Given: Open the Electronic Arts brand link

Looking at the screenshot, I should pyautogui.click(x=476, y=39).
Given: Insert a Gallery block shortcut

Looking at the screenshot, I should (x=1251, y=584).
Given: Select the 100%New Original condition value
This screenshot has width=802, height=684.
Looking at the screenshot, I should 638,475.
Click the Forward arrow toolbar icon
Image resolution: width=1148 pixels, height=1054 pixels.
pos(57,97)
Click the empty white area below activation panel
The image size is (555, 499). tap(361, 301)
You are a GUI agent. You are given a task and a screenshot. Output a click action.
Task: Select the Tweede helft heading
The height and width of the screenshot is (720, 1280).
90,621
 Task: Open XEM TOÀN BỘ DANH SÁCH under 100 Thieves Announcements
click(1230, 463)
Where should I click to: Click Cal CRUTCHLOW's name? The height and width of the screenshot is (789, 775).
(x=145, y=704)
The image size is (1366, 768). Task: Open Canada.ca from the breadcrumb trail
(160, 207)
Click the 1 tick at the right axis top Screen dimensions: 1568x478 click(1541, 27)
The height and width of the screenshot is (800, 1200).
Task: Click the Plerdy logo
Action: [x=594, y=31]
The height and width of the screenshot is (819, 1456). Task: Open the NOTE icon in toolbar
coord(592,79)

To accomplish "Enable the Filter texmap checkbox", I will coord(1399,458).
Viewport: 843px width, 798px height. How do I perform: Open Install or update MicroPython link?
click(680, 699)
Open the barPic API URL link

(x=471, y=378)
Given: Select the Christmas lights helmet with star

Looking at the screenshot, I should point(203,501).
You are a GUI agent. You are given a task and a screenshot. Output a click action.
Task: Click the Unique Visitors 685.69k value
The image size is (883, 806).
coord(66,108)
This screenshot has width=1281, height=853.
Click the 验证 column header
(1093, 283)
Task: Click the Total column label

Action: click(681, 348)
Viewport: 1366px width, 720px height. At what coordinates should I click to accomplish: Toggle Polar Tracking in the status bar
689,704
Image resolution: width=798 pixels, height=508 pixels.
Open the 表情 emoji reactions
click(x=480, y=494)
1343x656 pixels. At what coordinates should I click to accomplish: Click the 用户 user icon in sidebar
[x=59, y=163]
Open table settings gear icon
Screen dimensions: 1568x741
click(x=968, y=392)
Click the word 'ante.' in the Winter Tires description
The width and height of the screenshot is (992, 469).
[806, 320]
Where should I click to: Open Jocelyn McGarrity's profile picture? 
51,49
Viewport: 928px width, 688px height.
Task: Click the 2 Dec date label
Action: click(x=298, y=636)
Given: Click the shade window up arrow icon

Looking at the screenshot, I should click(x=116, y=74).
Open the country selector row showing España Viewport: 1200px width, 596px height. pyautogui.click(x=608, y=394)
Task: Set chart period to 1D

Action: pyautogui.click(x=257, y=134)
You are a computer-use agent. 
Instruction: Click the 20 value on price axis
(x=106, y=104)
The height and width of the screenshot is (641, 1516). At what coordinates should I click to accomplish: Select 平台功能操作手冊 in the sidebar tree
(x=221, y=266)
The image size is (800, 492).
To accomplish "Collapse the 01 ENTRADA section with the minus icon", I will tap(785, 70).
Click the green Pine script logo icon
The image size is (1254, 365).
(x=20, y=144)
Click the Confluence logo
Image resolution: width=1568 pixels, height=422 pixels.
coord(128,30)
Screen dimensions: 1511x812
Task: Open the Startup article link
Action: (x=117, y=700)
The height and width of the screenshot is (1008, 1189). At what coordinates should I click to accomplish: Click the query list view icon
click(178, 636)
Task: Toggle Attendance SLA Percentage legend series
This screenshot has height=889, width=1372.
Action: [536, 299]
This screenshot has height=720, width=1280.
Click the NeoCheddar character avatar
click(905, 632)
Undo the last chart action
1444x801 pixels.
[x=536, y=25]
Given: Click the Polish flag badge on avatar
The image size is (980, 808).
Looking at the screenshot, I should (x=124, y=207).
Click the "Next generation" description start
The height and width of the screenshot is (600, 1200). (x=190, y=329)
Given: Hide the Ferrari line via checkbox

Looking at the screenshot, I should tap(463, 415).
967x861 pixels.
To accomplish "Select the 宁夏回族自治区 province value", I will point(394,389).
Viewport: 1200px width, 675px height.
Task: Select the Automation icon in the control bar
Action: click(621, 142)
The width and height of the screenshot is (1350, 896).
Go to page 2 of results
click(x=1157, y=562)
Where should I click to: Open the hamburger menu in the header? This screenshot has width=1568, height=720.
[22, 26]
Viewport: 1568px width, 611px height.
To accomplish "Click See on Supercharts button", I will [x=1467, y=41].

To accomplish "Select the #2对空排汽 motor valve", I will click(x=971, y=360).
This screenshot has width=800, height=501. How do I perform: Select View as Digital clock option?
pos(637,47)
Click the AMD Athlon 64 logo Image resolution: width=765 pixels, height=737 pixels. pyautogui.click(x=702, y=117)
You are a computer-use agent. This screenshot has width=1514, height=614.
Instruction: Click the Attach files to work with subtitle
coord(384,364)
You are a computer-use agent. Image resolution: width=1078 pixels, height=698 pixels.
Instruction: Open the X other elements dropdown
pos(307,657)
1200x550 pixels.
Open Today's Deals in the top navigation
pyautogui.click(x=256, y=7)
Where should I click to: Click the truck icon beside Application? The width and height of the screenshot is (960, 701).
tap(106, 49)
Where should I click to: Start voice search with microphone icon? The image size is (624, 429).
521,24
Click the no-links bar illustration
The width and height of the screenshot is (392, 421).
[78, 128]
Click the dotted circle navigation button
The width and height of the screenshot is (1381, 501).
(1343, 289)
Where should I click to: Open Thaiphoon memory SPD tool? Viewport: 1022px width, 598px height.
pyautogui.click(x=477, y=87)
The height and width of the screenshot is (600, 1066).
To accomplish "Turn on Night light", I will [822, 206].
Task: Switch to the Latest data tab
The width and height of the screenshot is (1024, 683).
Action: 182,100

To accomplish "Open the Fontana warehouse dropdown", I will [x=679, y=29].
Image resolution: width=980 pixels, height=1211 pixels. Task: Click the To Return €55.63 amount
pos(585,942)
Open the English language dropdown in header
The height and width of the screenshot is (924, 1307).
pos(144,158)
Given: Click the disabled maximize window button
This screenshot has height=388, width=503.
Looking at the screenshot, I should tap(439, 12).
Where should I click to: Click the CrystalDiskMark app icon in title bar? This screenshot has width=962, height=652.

☆ ☆ ☆

(Task prompt): Scan the listing above for the line that has "Viewport: 1366px width, 720px", then copy exactly from that line through the line that has "Given: Click the Polish flag badge on avatar".

(Solution):
Viewport: 1366px width, 720px height. At what coordinates should I click to accomplish: Toggle Polar Tracking in the status bar
689,704
Image resolution: width=798 pixels, height=508 pixels.
Open the 表情 emoji reactions
click(x=480, y=494)
1343x656 pixels. At what coordinates should I click to accomplish: Click the 用户 user icon in sidebar
[x=59, y=163]
Open table settings gear icon
Screen dimensions: 1568x741
click(x=968, y=392)
Click the word 'ante.' in the Winter Tires description
The width and height of the screenshot is (992, 469).
[806, 320]
Where should I click to: Open Jocelyn McGarrity's profile picture? 
51,49
Viewport: 928px width, 688px height.
Task: Click the 2 Dec date label
Action: click(x=298, y=636)
Given: Click the shade window up arrow icon

Looking at the screenshot, I should click(x=116, y=74).
Open the country selector row showing España Viewport: 1200px width, 596px height. pyautogui.click(x=608, y=394)
Task: Set chart period to 1D

Action: pyautogui.click(x=257, y=134)
You are a computer-use agent. 
Instruction: Click the 20 value on price axis
(x=106, y=104)
The height and width of the screenshot is (641, 1516). At what coordinates should I click to accomplish: Select 平台功能操作手冊 in the sidebar tree
(x=221, y=266)
The image size is (800, 492).
To accomplish "Collapse the 01 ENTRADA section with the minus icon", I will tap(785, 70).
Click the green Pine script logo icon
The image size is (1254, 365).
(x=20, y=144)
Click the Confluence logo
Image resolution: width=1568 pixels, height=422 pixels.
coord(128,30)
Screen dimensions: 1511x812
Task: Open the Startup article link
Action: (x=117, y=700)
The height and width of the screenshot is (1008, 1189). At what coordinates should I click to accomplish: Click the query list view icon
click(178, 636)
Task: Toggle Attendance SLA Percentage legend series
This screenshot has height=889, width=1372.
Action: [536, 299]
This screenshot has height=720, width=1280.
Click the NeoCheddar character avatar
click(905, 632)
Undo the last chart action
1444x801 pixels.
[x=536, y=25]
Given: Click the Polish flag badge on avatar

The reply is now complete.